WIF’s recent price movement has drawn attention as the token fell below the crucial $3.582 support level. This development has raised concerns about a deepening bearish trend, with traders closely monitoring whether the market can stabilize or if additional declines are likely.
Analyzing WIF’s Bearish Momentum
On the daily chart of TradingView, WIF’s price is under significant downward pressure, forming a bearish candlestick pattern that indicates control by sellers. After breaking the $3.582 support level, the token is moving toward the $2.896 range, where the 100-day Simple Moving Average (SMA) could provide a potential stabilization point.

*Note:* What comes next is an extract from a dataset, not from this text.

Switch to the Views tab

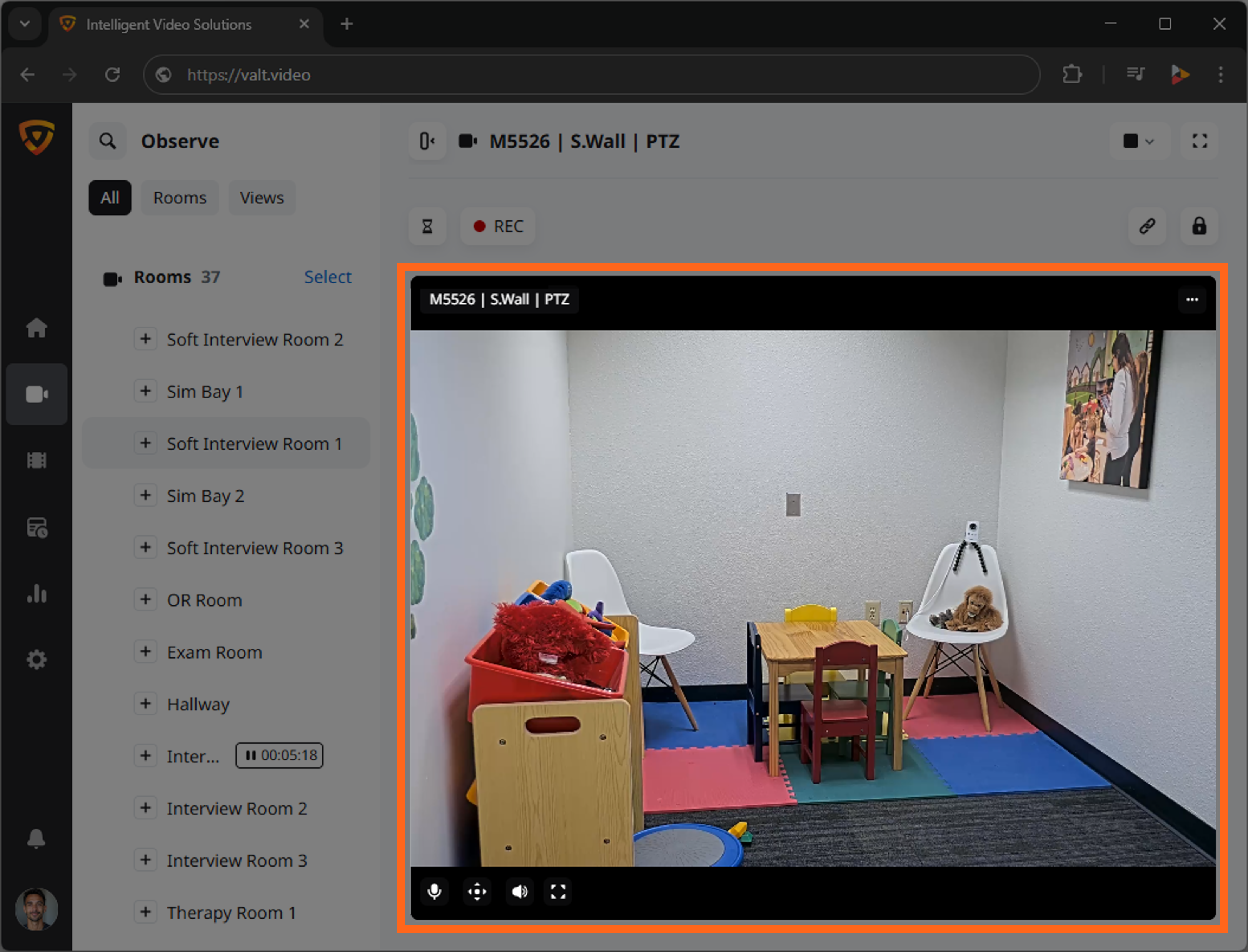point(261,198)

The Relative Strength Index (RSI) on the daily timeframe has dropped from a high of 80% to 64%, signaling a weakening of bullish momentum. This downward trend in RSI suggests that buying interest is diminishing, and traders will be watching for further moves toward lower levels if bearish sentiment continues to dominate.
Source: TradingView
Key Support Zones and Potential Reversal
If the downward trend persists, critical support levels include $2.896 and $2.257. Historically, these zones have acted as stabilizing points where buying interest has returned. A failure to hold above $2.896 could open the door to more significant declines, with psychological levels likely influencing price action.
Conversely, if buyers regain control and the price reclaims the $3.582 level, WIF could see a shift toward a bullish recovery, potentially testing higher resistance zones. For now, market participants are carefully observing the price movement to gauge whether this is a temporary pullback or the start of a broader bearish phase.